** Start of PROVIDED ENTRIES **

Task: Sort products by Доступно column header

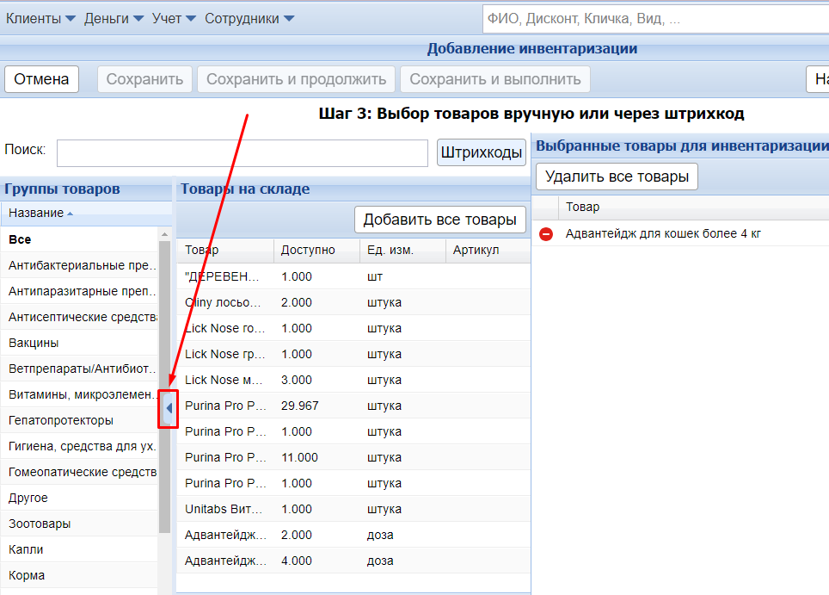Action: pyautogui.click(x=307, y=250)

** End of PROVIDED ENTRIES **
** Start of PROVIDED ENTRIES **

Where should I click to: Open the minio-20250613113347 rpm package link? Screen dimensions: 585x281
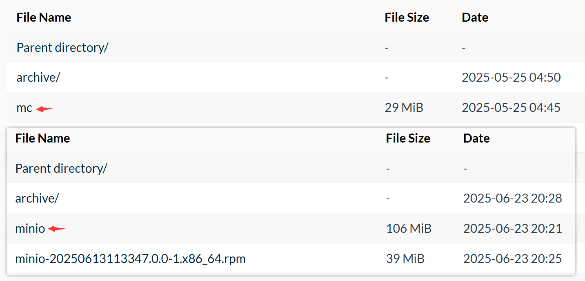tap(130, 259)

** End of PROVIDED ENTRIES **
** Start of PROVIDED ENTRIES **

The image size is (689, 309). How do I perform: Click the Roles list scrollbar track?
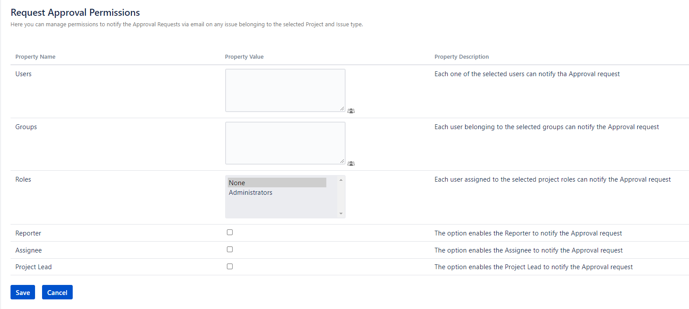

** End of PROVIDED ENTRIES **

■ EXERCISE DIRECTIONS:
Print the lines between the one holding "Where should I" and the one holding "tap(130, 259)", inclusive, with the pictures left out.

■ RESULT OF THE TASK:
Where should I click to: Open the minio-20250613113347 rpm package link? Screen dimensions: 585x281
tap(130, 259)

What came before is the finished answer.